Once you find the line below that contains "Click the 12/01/2021 axis date marker", write it out along with every later line exactly as given, stopping only when the records end. Omit the pictures.

Source data
--------
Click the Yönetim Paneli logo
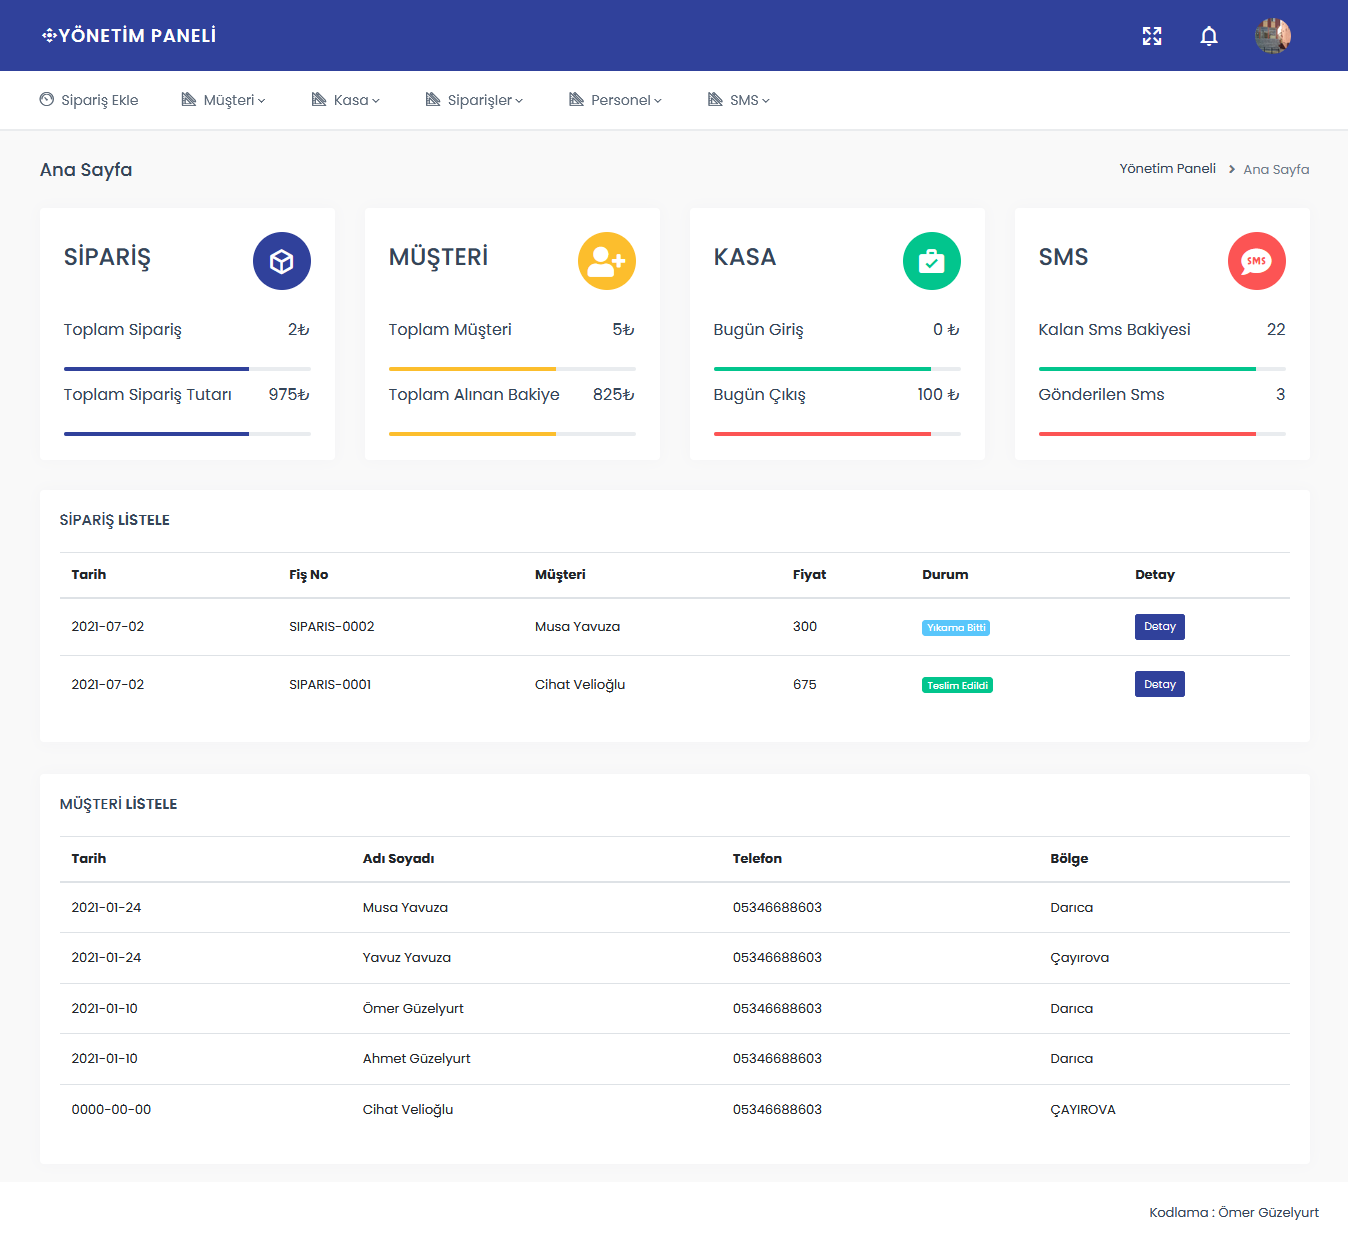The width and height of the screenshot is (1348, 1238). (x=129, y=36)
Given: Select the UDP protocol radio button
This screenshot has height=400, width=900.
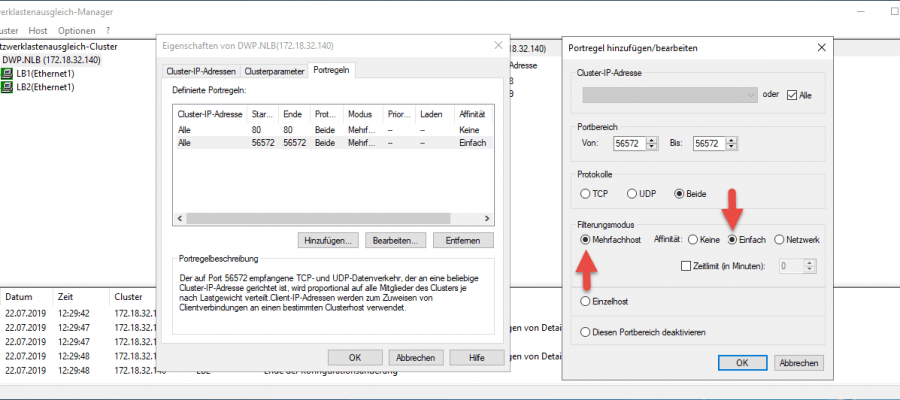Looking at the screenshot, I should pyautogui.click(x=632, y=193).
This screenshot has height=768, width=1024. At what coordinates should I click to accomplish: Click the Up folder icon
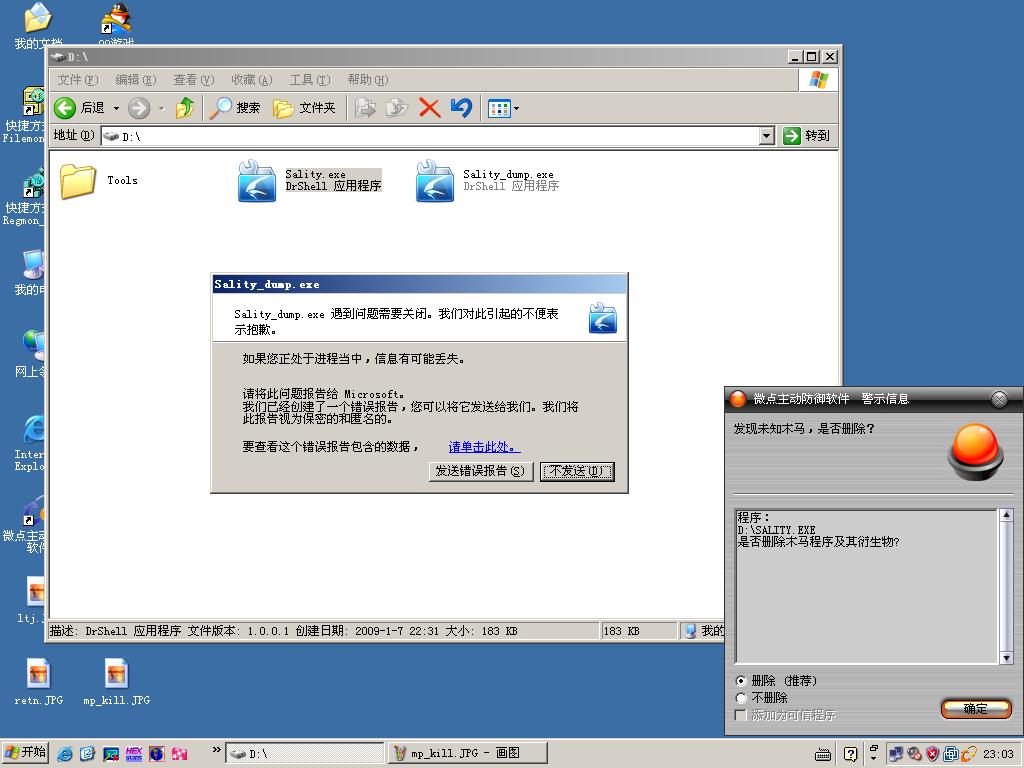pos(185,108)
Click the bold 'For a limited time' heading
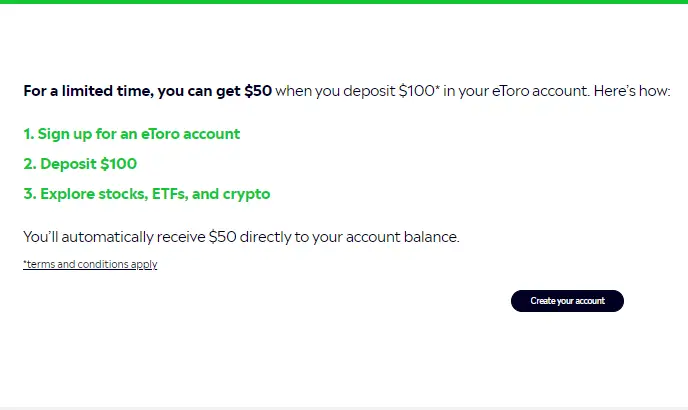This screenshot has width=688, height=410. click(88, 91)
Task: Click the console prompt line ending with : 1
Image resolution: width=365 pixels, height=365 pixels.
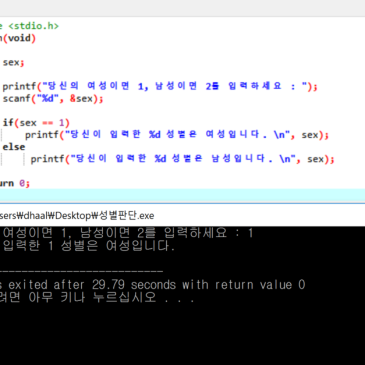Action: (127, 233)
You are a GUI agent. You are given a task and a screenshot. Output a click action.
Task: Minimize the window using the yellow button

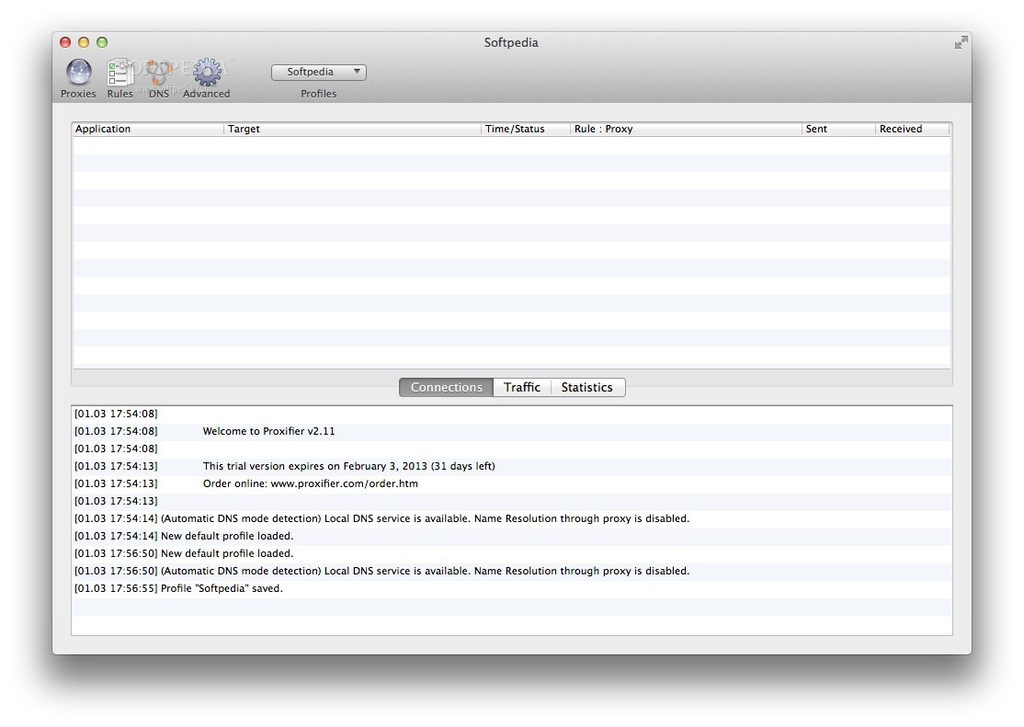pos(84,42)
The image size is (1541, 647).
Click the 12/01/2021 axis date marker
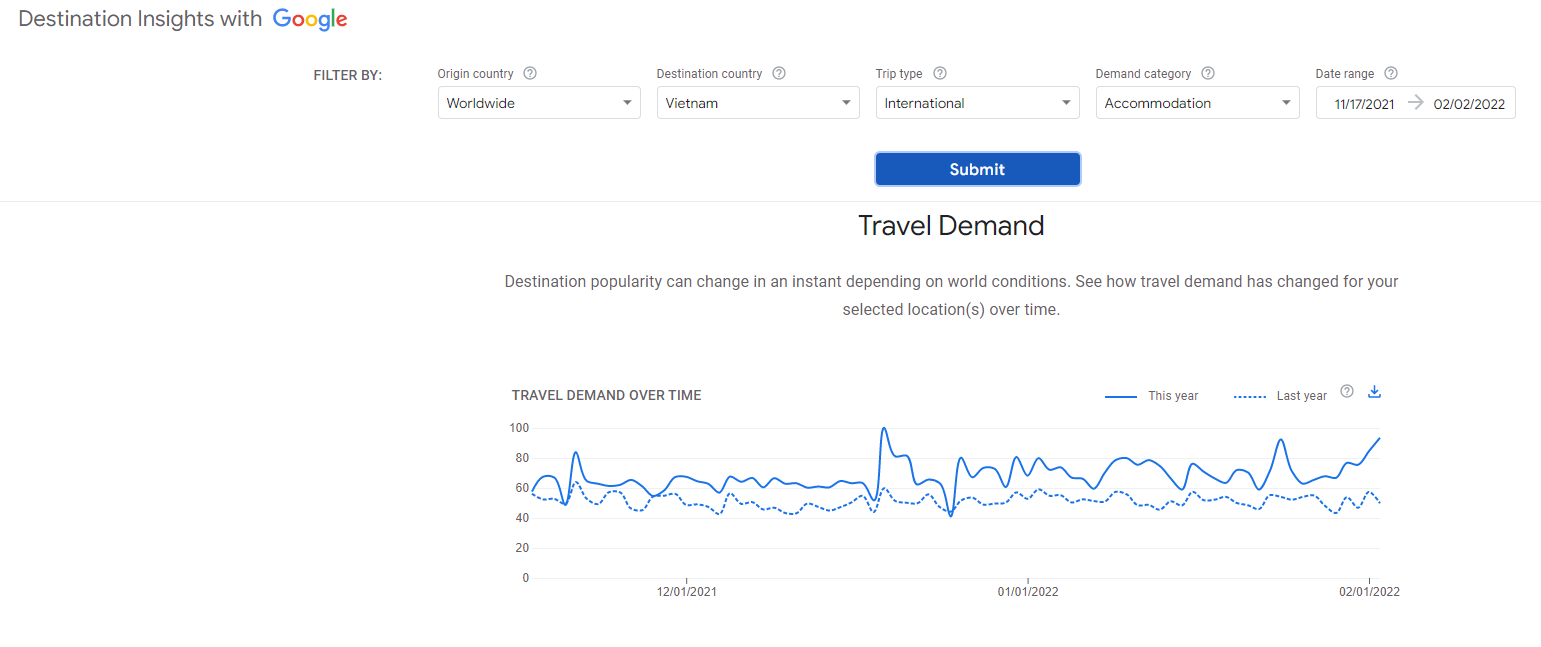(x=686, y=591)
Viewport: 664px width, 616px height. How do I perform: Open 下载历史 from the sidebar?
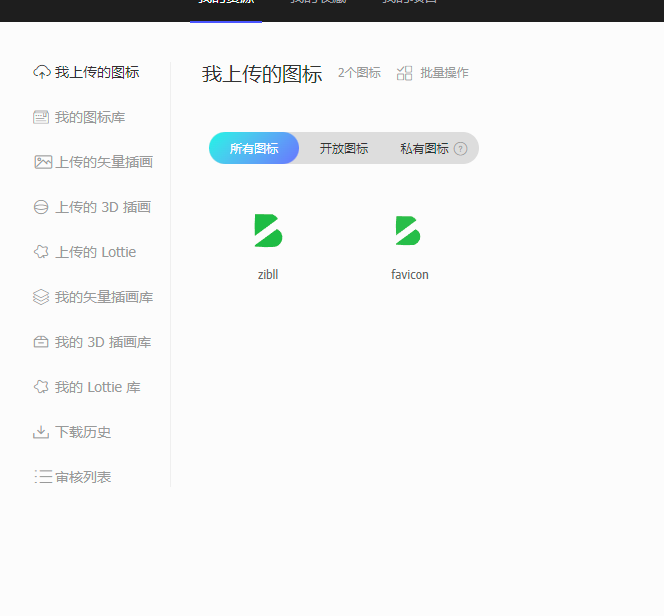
--------
◆ SOLUTION TO THIS PROBLEM ◆
Click the 12/01/2021 axis date marker
(x=686, y=591)
Viewport: 664px width, 616px height. How do I perform: Open 下载历史 from the sidebar?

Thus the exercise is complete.